=== EXERCISE INPUT ===

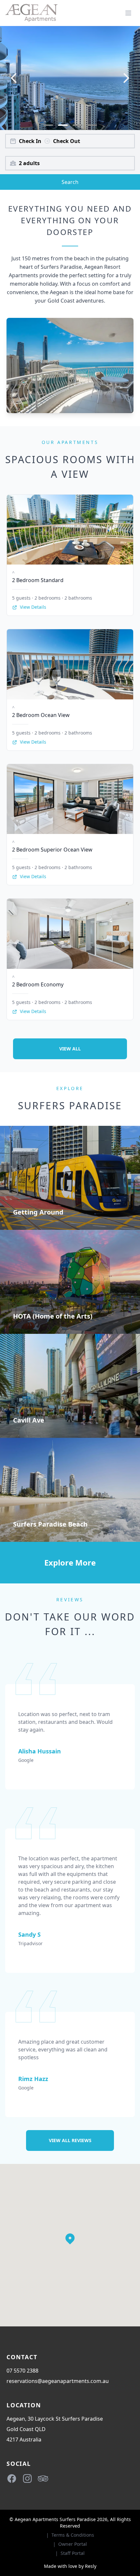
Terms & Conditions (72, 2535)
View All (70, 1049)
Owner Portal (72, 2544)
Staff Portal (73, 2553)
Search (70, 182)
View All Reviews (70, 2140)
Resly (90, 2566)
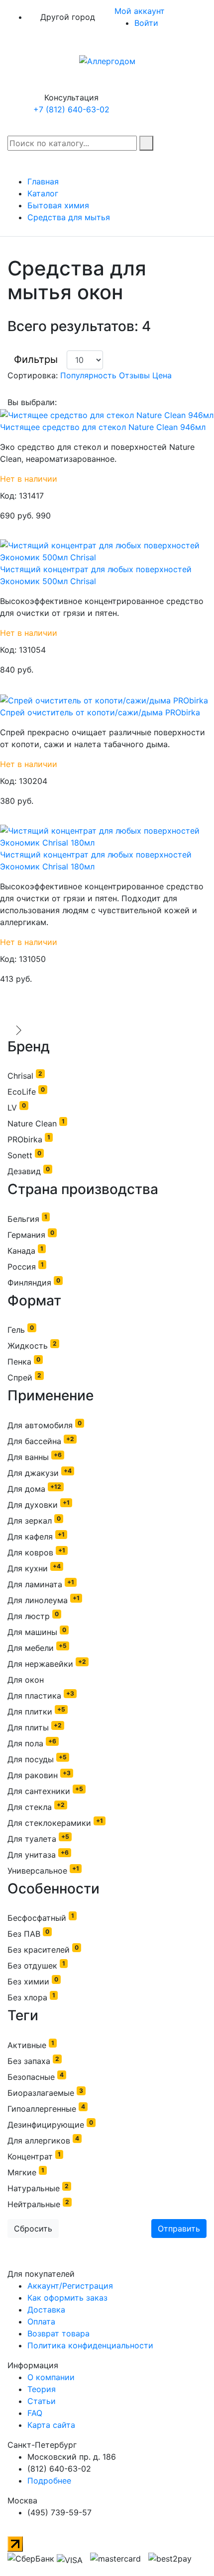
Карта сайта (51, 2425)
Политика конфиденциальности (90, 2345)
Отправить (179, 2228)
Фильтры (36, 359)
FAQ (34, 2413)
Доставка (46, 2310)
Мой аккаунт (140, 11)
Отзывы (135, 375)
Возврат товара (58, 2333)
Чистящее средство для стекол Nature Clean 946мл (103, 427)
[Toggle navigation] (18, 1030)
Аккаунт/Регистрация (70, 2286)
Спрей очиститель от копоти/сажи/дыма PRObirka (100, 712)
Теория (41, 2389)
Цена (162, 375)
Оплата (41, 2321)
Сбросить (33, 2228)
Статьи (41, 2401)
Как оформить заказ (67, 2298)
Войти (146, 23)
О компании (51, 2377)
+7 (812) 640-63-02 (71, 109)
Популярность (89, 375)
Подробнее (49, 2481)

===

TASK REQUIREMENTS:
Write out, exactly as they stand, the line with "Staff Portal (73, 2553)" and every line after it through the end of the entries above; omit the pictures.

SOLVED PROBLEM:
Staff Portal (73, 2553)
Search (70, 182)
View All Reviews (70, 2140)
Resly (90, 2566)
Карта сайта (51, 2425)
Политика конфиденциальности (90, 2345)
Отправить (179, 2228)
Фильтры (36, 359)
FAQ (34, 2413)
Доставка (46, 2310)
Мой аккаунт (140, 11)
Отзывы (135, 375)
Возврат товара (58, 2333)
Чистящее средство для стекол Nature Clean 946мл (103, 427)
[Toggle navigation] (18, 1030)
Аккаунт/Регистрация (70, 2286)
Спрей очиститель от копоти/сажи/дыма PRObirka (100, 712)
Теория (41, 2389)
Цена (162, 375)
Оплата (41, 2321)
Сбросить (33, 2228)
Статьи (41, 2401)
Как оформить заказ (67, 2298)
Войти (146, 23)
О компании (51, 2377)
+7 (812) 640-63-02 (71, 109)
Популярность (89, 375)
Подробнее (49, 2481)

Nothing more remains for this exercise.